++++ EXERCISE DATA
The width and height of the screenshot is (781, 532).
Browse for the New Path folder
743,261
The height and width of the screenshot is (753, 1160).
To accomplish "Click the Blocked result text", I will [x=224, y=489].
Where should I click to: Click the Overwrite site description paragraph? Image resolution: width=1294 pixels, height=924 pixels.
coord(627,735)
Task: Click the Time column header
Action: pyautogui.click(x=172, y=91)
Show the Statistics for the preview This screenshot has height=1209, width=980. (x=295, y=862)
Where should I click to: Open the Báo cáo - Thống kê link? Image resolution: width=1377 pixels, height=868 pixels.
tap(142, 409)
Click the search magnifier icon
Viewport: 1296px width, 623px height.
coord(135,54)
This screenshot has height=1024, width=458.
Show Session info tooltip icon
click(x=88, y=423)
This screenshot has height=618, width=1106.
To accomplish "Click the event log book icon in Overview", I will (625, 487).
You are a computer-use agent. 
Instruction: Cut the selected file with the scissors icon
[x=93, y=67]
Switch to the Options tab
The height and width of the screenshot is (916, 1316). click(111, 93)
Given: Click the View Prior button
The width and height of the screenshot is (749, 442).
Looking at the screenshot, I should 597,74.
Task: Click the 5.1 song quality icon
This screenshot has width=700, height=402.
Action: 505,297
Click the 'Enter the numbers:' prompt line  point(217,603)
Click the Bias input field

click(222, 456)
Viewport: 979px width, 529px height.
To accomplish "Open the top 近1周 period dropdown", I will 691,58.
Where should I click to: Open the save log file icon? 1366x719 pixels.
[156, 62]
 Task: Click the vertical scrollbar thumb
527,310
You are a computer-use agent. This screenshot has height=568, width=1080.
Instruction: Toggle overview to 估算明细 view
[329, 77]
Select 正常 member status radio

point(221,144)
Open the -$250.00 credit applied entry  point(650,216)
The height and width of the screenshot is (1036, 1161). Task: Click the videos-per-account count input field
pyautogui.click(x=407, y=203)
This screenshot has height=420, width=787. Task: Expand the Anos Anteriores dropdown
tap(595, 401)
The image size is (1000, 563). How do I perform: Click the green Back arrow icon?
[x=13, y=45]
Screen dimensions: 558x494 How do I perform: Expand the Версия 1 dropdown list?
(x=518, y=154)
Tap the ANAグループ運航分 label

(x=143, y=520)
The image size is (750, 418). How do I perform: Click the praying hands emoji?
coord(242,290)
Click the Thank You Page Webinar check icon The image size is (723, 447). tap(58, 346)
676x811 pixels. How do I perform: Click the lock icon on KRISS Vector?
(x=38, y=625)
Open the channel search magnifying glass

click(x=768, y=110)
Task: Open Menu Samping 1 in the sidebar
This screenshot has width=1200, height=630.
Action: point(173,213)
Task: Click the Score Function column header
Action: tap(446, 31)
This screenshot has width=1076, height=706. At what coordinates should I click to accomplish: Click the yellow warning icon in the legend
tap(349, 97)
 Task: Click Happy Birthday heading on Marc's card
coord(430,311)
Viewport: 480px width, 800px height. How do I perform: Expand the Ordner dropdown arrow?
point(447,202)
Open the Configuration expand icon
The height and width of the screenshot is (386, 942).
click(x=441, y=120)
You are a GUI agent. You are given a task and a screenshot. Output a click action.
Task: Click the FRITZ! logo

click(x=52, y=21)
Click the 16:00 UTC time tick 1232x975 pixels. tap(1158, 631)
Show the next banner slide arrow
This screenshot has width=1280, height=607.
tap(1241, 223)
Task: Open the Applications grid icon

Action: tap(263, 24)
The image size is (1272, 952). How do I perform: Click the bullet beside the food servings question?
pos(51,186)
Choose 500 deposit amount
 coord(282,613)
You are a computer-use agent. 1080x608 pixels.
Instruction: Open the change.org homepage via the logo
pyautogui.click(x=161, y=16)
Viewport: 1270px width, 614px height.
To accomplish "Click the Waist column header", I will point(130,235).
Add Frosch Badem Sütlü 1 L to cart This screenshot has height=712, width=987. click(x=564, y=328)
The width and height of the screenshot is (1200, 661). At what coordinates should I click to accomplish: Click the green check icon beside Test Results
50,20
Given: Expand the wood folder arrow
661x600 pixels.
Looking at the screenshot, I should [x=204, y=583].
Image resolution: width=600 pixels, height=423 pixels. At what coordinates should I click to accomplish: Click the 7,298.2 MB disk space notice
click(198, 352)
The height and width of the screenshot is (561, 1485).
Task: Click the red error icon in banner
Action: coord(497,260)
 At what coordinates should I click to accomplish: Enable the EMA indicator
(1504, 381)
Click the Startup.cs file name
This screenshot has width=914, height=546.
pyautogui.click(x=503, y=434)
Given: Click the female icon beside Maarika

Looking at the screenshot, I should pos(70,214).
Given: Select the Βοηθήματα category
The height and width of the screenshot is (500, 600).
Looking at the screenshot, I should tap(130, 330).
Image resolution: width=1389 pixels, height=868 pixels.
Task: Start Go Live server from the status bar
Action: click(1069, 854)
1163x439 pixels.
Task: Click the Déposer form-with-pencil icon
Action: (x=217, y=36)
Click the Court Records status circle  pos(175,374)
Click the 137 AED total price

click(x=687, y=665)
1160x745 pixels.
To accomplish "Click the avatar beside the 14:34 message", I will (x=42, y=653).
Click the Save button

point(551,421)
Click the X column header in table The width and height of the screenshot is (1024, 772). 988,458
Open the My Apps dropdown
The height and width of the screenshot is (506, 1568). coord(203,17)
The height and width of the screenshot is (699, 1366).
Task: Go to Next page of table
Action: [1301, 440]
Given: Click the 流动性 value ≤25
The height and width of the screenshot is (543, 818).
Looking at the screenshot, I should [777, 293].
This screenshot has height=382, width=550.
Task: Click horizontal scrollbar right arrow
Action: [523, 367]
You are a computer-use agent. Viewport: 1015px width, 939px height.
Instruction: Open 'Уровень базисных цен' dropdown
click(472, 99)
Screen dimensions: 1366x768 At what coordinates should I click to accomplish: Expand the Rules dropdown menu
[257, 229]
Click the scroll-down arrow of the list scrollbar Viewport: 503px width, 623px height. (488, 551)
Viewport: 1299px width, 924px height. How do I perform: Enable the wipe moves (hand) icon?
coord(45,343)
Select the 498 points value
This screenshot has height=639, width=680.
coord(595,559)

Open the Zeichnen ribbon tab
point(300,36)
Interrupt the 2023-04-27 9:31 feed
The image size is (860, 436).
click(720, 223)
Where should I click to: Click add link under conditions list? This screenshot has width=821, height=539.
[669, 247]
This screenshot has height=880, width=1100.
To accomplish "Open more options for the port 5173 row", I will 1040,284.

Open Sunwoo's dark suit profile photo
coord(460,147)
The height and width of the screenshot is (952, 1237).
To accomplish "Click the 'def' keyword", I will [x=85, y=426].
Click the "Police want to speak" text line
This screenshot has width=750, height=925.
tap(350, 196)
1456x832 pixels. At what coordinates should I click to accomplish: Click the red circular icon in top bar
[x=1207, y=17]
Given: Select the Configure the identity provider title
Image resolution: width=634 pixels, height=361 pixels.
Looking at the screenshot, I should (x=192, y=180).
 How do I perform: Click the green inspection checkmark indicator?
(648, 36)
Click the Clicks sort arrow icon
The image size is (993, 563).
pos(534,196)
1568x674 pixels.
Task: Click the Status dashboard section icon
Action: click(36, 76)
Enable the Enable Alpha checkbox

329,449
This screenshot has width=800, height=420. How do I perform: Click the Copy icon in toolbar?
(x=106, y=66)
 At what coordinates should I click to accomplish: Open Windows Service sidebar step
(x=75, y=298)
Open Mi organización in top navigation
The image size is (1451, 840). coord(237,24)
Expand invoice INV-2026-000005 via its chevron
++++++++
WHAT YOU HAVE TO DO
Wherever the word "computer" turns up in the records above, copy the line that holds it.

EXERCISE RESULT
You are a computer-use agent. 
You are a computer-use agent. This screenshot has height=568, width=1080.
You are a computer-use agent. 1080x608 pixels.
You are a computer-use agent. Viewport: 1015px width, 939px height.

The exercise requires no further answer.